(What to do): After finding the line containing "The image size is (1517, 614)." below, please output that line and each following one through the line containing "Given: Click the blue", exactly as written.
(Beginning of Source information)
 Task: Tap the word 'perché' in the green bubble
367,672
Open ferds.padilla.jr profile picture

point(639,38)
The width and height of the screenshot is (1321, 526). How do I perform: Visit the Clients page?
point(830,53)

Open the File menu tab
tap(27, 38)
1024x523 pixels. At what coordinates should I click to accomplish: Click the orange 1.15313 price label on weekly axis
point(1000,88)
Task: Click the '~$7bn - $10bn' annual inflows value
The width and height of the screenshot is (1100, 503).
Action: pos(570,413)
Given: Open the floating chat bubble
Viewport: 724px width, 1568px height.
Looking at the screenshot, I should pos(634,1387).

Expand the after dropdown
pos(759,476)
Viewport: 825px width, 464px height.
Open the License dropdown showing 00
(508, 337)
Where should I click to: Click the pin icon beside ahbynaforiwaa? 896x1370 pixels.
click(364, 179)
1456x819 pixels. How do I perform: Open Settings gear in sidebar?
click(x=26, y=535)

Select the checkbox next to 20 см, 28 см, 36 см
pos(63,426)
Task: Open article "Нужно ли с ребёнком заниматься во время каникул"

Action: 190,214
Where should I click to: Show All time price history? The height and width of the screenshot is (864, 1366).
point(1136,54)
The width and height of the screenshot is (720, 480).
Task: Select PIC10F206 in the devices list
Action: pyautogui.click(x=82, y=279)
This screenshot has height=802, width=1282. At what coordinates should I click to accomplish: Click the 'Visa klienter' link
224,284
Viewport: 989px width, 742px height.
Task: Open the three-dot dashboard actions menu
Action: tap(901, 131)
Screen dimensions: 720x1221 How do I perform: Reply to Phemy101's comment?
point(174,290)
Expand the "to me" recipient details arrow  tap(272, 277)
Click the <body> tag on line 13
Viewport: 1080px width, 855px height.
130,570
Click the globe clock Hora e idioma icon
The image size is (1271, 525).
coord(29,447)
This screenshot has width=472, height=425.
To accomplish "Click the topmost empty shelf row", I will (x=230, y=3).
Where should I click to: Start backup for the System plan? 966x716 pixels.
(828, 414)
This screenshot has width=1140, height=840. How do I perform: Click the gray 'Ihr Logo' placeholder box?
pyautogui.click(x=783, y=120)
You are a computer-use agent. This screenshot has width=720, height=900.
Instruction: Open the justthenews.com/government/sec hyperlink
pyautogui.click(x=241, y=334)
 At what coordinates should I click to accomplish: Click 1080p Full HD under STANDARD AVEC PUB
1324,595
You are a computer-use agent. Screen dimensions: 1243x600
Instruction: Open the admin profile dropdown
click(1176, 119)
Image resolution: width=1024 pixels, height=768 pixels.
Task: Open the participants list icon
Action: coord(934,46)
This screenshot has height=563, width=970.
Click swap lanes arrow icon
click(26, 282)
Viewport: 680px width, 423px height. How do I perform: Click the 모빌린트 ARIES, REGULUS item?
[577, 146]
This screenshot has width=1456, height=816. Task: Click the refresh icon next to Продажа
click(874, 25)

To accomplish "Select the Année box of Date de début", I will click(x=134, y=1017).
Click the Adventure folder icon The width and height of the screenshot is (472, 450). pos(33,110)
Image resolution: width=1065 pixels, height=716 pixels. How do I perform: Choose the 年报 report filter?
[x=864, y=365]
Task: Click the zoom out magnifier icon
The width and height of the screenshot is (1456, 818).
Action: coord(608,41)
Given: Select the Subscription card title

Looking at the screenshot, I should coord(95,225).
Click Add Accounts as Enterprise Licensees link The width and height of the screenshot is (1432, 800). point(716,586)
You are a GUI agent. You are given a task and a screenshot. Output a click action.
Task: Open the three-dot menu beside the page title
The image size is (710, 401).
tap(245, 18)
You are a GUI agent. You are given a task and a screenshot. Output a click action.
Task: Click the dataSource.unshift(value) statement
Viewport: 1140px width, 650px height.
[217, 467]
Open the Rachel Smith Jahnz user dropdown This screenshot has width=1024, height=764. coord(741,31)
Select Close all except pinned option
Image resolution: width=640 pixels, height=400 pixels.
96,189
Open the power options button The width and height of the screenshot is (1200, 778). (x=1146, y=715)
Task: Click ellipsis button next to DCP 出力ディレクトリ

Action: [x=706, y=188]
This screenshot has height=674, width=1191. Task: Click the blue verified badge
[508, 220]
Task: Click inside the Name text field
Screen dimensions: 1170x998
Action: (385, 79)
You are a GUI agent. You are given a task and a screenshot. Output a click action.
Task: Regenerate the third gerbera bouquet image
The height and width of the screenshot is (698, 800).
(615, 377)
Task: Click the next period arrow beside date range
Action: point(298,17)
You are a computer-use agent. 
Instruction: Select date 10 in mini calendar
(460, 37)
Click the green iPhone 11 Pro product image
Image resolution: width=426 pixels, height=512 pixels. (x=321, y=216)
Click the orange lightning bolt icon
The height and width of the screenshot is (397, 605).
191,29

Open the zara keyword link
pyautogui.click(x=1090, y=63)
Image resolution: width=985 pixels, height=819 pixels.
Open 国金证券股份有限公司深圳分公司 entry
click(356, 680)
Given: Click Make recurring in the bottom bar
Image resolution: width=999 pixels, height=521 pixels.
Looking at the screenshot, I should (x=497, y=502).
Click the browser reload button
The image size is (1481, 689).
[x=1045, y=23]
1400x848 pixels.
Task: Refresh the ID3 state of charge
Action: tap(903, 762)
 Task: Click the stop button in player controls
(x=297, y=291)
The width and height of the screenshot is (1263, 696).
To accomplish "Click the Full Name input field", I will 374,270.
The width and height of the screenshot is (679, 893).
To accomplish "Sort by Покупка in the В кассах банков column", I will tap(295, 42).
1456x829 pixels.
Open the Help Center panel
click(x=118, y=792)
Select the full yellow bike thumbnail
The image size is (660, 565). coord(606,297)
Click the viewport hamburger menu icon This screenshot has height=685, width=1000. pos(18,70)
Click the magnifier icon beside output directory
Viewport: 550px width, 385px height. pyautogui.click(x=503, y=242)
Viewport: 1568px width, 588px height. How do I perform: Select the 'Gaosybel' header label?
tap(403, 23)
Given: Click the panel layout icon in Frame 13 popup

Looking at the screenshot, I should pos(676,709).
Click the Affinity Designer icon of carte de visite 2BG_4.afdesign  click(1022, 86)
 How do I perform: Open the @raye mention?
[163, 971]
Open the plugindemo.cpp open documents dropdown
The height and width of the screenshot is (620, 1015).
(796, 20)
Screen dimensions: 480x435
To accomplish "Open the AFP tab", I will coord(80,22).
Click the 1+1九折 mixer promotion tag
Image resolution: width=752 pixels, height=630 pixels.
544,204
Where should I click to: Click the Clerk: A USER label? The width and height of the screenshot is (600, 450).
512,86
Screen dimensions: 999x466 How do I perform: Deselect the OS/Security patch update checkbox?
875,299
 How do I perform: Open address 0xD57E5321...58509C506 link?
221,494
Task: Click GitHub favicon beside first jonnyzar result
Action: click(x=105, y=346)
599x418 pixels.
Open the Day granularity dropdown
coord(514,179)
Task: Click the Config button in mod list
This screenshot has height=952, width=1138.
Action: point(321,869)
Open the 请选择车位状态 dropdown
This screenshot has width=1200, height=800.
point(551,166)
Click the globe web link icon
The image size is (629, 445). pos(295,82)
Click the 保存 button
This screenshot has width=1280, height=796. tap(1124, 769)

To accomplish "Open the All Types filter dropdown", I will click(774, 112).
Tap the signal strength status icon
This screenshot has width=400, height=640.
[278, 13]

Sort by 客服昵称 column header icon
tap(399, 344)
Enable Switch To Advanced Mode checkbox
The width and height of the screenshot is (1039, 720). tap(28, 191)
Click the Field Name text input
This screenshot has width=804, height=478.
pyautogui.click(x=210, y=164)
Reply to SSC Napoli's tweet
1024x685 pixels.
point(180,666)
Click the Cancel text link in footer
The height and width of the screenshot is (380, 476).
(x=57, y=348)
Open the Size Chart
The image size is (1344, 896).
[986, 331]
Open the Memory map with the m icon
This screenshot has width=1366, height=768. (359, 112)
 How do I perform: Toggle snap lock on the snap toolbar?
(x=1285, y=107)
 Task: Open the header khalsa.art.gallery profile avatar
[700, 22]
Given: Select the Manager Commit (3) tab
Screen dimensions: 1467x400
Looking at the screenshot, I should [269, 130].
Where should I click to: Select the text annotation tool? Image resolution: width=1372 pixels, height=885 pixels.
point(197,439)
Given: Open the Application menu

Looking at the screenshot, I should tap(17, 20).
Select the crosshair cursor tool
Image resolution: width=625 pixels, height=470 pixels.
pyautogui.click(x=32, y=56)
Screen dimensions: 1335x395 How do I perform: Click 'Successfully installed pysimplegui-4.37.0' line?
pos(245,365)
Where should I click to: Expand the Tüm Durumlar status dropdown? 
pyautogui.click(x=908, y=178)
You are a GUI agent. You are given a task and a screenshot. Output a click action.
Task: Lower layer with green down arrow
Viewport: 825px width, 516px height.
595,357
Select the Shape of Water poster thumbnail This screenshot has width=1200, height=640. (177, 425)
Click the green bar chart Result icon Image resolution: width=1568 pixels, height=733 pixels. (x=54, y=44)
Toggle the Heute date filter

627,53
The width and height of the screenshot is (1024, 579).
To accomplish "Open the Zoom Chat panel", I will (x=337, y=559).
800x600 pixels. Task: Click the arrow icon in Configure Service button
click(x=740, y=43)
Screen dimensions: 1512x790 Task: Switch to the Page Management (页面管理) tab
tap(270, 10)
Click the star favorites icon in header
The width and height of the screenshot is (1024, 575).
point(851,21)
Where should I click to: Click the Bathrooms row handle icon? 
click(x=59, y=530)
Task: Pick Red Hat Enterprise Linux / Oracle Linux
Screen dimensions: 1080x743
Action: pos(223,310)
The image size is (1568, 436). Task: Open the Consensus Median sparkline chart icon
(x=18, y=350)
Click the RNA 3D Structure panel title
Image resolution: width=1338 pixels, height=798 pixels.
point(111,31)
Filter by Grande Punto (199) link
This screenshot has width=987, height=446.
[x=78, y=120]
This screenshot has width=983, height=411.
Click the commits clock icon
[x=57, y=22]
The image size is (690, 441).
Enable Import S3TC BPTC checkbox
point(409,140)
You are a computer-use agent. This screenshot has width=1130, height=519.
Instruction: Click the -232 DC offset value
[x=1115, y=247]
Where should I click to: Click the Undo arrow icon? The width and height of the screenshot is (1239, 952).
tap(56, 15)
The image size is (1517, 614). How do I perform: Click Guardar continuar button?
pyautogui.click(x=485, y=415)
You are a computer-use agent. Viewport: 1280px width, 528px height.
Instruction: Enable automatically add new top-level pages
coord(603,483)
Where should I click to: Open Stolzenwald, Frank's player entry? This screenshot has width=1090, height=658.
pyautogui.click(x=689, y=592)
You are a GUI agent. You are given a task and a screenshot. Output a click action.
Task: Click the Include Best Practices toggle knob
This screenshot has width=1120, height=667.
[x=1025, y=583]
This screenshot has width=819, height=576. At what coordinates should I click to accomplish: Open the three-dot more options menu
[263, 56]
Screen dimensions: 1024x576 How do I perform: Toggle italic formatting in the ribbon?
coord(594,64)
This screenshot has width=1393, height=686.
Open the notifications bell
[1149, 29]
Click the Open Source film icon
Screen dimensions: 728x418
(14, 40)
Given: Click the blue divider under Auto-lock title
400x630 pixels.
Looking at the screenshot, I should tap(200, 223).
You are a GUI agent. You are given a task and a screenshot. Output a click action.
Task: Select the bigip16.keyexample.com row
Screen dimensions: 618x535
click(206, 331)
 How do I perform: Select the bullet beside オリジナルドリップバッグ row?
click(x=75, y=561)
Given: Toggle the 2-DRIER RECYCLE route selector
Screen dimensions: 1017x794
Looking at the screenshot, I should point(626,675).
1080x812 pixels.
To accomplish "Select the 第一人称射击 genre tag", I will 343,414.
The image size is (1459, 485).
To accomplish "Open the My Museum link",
(End of Source information)
(Answer below):
The image size is (1517, 614). How do I perform: Click Guardar continuar button?
pyautogui.click(x=485, y=415)
You are a computer-use agent. Viewport: 1280px width, 528px height.
Instruction: Enable automatically add new top-level pages
coord(603,483)
Where should I click to: Open Stolzenwald, Frank's player entry? This screenshot has width=1090, height=658.
pyautogui.click(x=689, y=592)
You are a GUI agent. You are given a task and a screenshot. Output a click action.
Task: Click the Include Best Practices toggle knob
This screenshot has width=1120, height=667.
[x=1025, y=583]
This screenshot has width=819, height=576. At what coordinates should I click to accomplish: Open the three-dot more options menu
[263, 56]
Screen dimensions: 1024x576 How do I perform: Toggle italic formatting in the ribbon?
coord(594,64)
This screenshot has width=1393, height=686.
Open the notifications bell
[1149, 29]
Click the Open Source film icon
Screen dimensions: 728x418
(14, 40)
Given: Click the blue divider under Auto-lock title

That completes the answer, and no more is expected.